One year back in high school, one of my classmates who was very religious gave everyone candy canes with a message on it. It was about the origins of the candy cane and what it symbolizes. Was indeed the candy cane created to be 'J' shaped for Jesus? Was it true that the white represented Jesus' purity and the red is blood sacrifice? Uh....no. My research tells me that candy canes were originally candy sticks without red in them. I became popular to add red and other colors during the early 20th century. There may be some truth to them being bent into shepards' crooks, but no one is entirely sure if that's true either. So while it may be nice to use them as a teaching tool, there is no evidence to support the fact that they originated as one.

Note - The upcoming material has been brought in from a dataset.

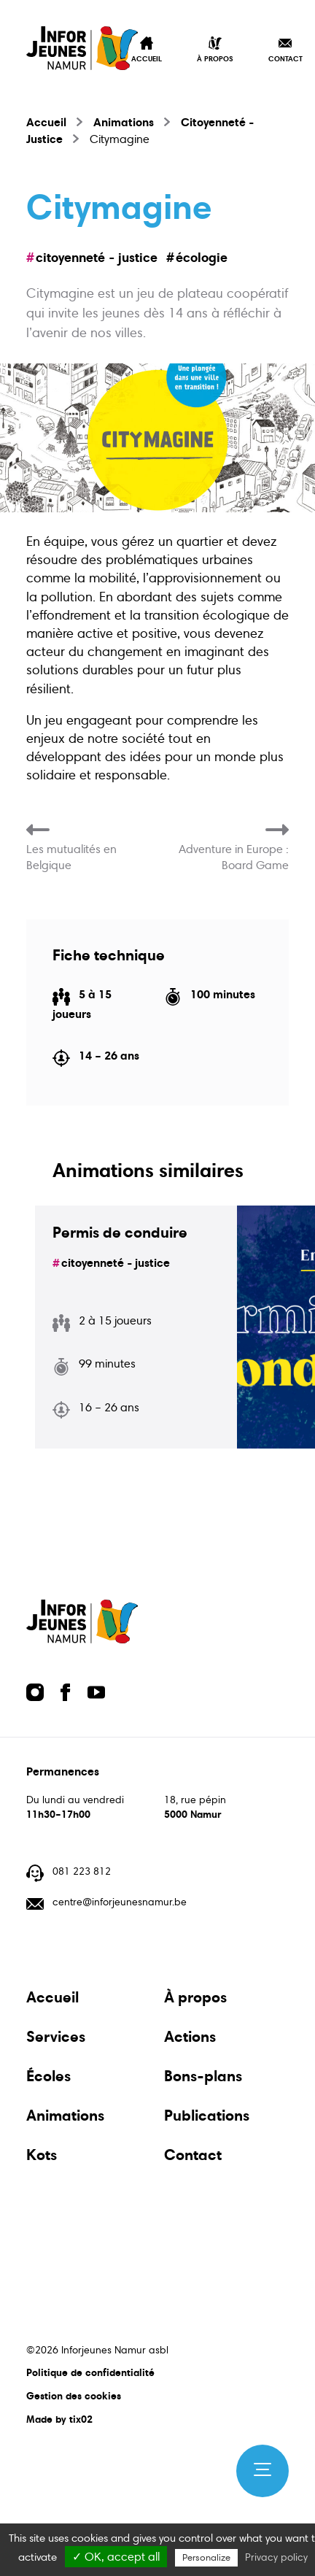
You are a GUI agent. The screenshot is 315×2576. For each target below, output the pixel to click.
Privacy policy (276, 2557)
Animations (123, 122)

So too is the 12 days of Christmas song another falsity. I've seen postings and read e-mail where it's origins are that it's an English carol devised by Catholics to teach the catechism during the time where Catholics could not freely practice their faith. It's not. For one thing there is no documentation to support this. Secondly, there is some evidence that the song is actually French in origin. And finally, if you look at what the claims are that the symbols mean, the Anglican's themselves would have no problem with them since they are the same for them too. So why make a carol to hide things that Anglican's would believe like four gospels and 8 beatitudes?

Although I will tell you that there is some truth that the pretzel was indeed invented by monks. Although not for teaching purposes either. And Silent Night was written by an Austrian priest by not on Christmas eve because the organ was broken. He just wrote something simple. So don't despair. Some things do have religious origins, but it's not always what the legends make it out to be.